Kane Co. vote pits residents against developers
What’s worth more to local residents — lower property taxes or new jobs? Kane County Board members will answer that question April 10 as they set the county’s impact fees for the next five years.
Officials charge an impact fee to developers when a new commercial business or residential building is built in the county. The fee accounts for the additional wear and tear the new people involved with or coming to those developments create on the county’s road system. The money is used to repair and upgrade those roads.
Every five years, the county updates what it will charge developers for their projects, and it’s time for that update.
County staffers and a committee of representatives from the world of real estate, economic development, labor and local governments have recommended the county keep its impact fees mostly flat for the next two years. That means developers would pay a fee at an amount that would roughly pay for half the damage they cause to local roads while local taxpayers foot the bill for the rest of the cost.

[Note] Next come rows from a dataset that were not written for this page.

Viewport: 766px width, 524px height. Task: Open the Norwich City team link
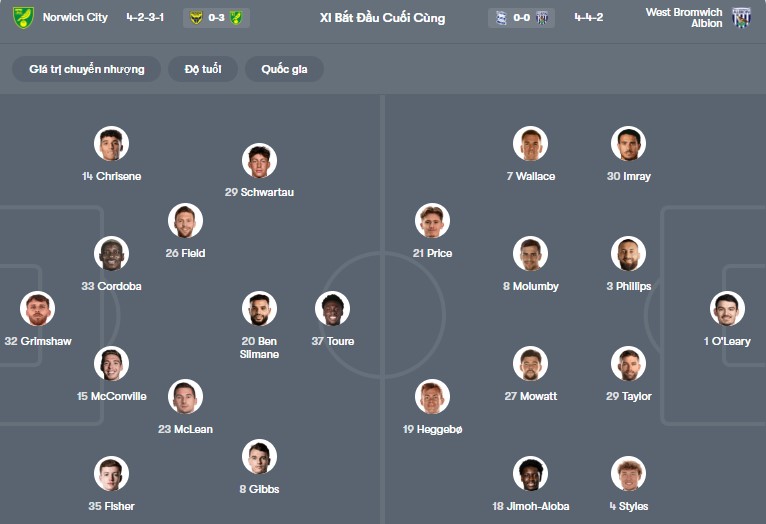tap(77, 18)
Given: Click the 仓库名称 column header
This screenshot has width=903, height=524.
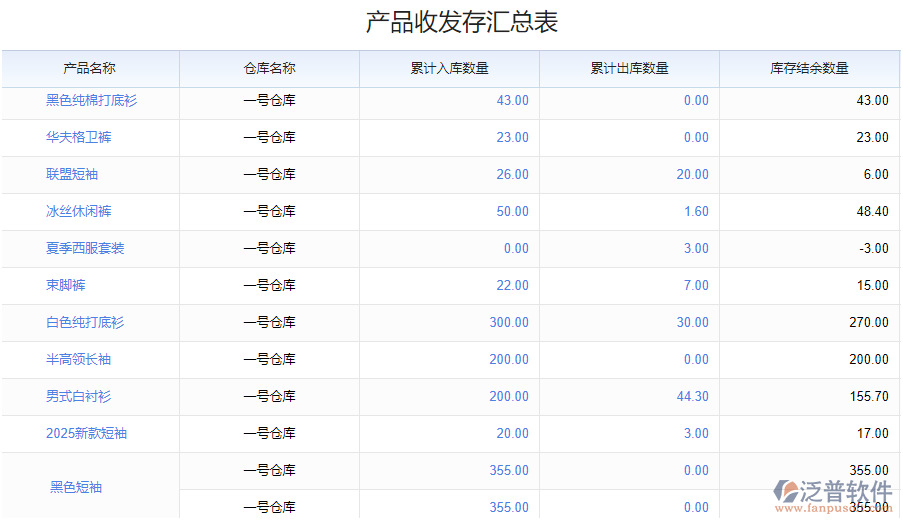Looking at the screenshot, I should [269, 68].
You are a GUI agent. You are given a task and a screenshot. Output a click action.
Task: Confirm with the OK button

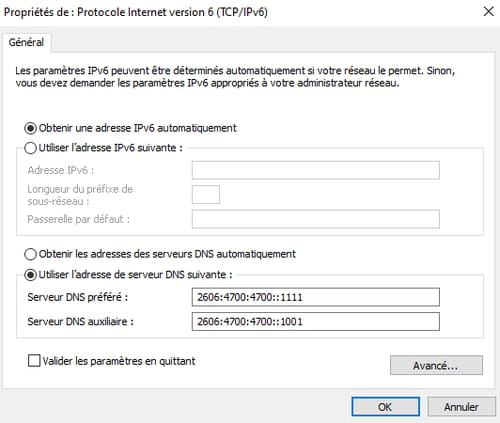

For example, the impact fee to a developer of a supermarket is $5,774 per 1,000 square feet of store space built. But the real cost of the road maintenance needed because of the added traffic a new supermarket creates is about $11,487 per 1,000 square feet of store space. Property taxes pay for the difference in the proposed impact fee guidelines facing the county board.
In 2014, the fees on the developer side of that equation would begin to increase in line with a projected rebound of the economy.
Some county board members think too much of the burden falls on developers in the proposal. At a time when unemployment is high, the county should be doing all it can to encourage new commercial development, said board member T.R. Smith.
“I’m here to tell you I’ve received an awful lot of correspondence from the villages within my district,” Smith said. “They feel as though this impact ordinance is driving commercial development out of the area and into the adjoining counties. They aren’t happy with this at all.”
Smith said, if anything, the county should charge the fees to developers of residential construction — not job-creating commercial projects.
But other board members pointed to the fact that Kane County still has some of the highest foreclosure numbers in the Chicago area. The last thing those homeowners need is the county to tell them they have to pay higher property taxes to maintain roads because more businesses are coming to town.
“This is about who pays for road improvements — taxpayers or the businesses coming in,” said county board member Jim Mitchell. “It seems to me it should be the businesses coming in. Overall, the taxpayers can’t afford to pay for the improvements. Maybe LaSalle County doesn’t have an impact fee, but you don’t see a lot of people going there, do you?”